Star testing your telescope :

The most important thing about star testing a telescope is said that
never expect your telescope will star test perfect.
The test is just too sensitive to wavefront aberrations.

Star-test telescope using well corrected eyepiece ( preferably Nagler, Radian, Plossl or Ortho). Don't use diagonal or barlow in your tests (unless it is known without question, to be of very high quality).

Give the scope a full two hours of cool-down time (or more if the scope has a long thermal equilibrium time or you live in a cold area) and make sure it is a night of good seeing, say 7 or better on a scale of 10.

Focus on a 1st or 2nd manitude star using very high power (50x per inch). If you use a low magnification, such as only 20x - 25x per inch of aperture, you are desensitizing the test. The higher the test star is in the sky during testing, the better.

Turn the focus knob slightly to one side, then slightly to the other side, of best focus. The star's fuzzy, out-of-focus diffraction rings should look the same on both sides of best focus. That is, they should be the same shape and have the same distribution of light inside them.

In a perfect scope rings should appear as in first row.

2nd and 3rd rows are showing 20% and 30% obstruction of a perfect optics.

4th, 5th and other rows are showing astigamatism and other defects as indicated in the pictures. Astigmatism will show itself as oval images, just outside of focus and that oval image shifts to a 90-degree angle oval on the other side of focus thus make a cross + at best focus.

• DATA ENTRIES:
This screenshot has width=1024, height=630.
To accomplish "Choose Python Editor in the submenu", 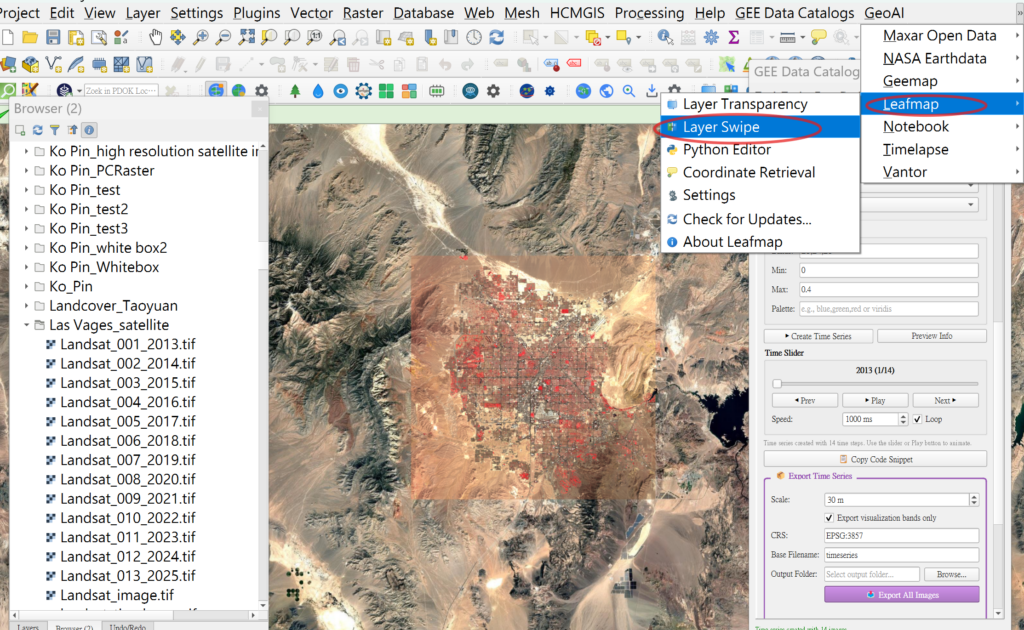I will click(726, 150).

==

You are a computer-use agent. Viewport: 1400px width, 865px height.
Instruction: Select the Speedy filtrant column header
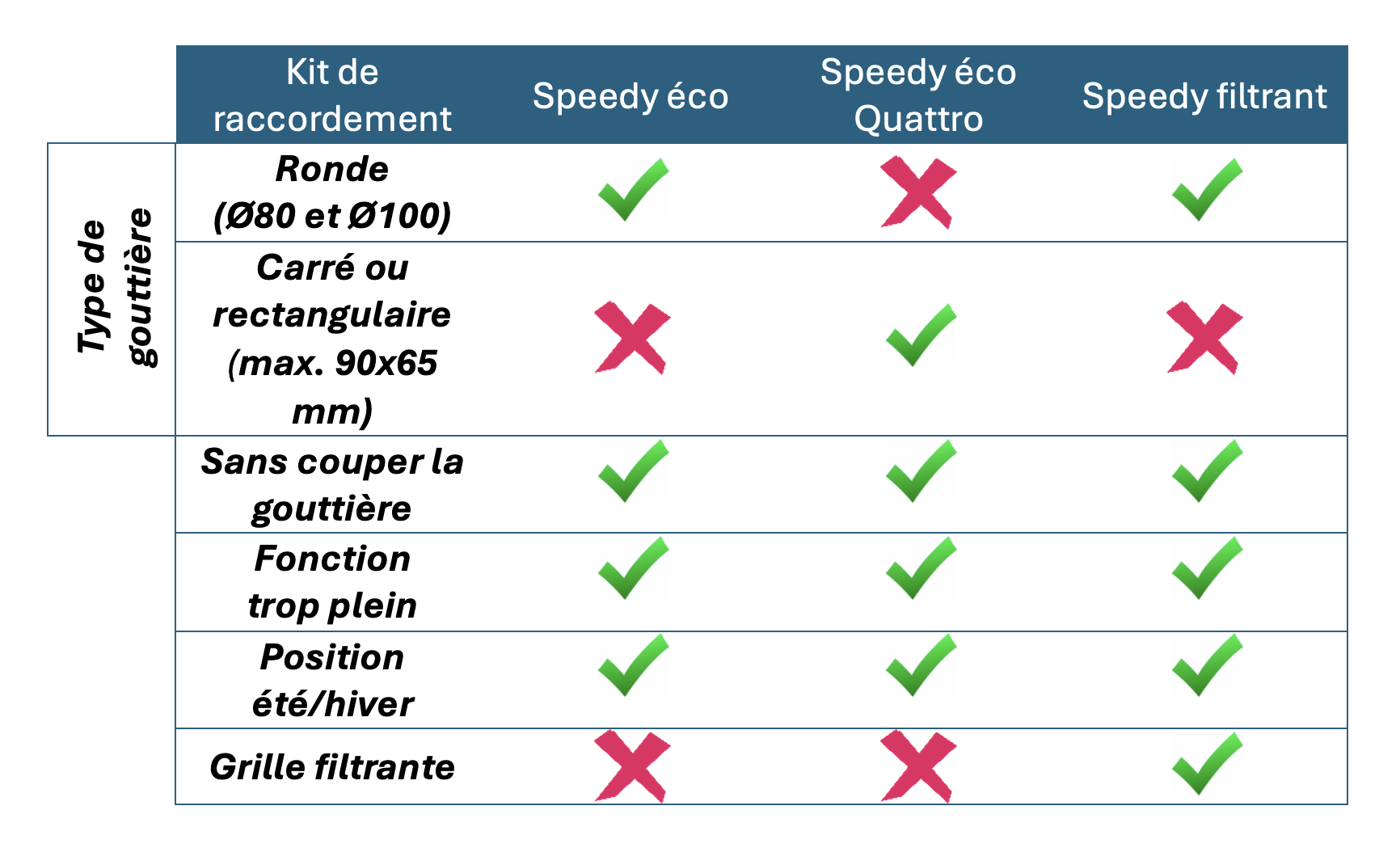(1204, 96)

• GIVEN REQUEST 1:
Rewrite the paragraph of the star-testing text beginning "Give the scope a full two hours" as a short bulleted list that keeps its main facts.
• GIVEN REQUEST 2:
Gather every line of the records that contains the string "width".
The records have nothing to do with the star-testing text; treat them as separate material.

• WORKED ANSWER 1:
- Allow at least two hours of cool-down time.
- Allow more if the scope has a long thermal equilibrium time or you live in a cold area.
- Test only on a night of good seeing, about 7 or better on a scale of 10.

• WORKED ANSWER 2:
This screenshot has width=1024, height=630.
You are a computer-use agent. Viewport: 1400px width, 865px height.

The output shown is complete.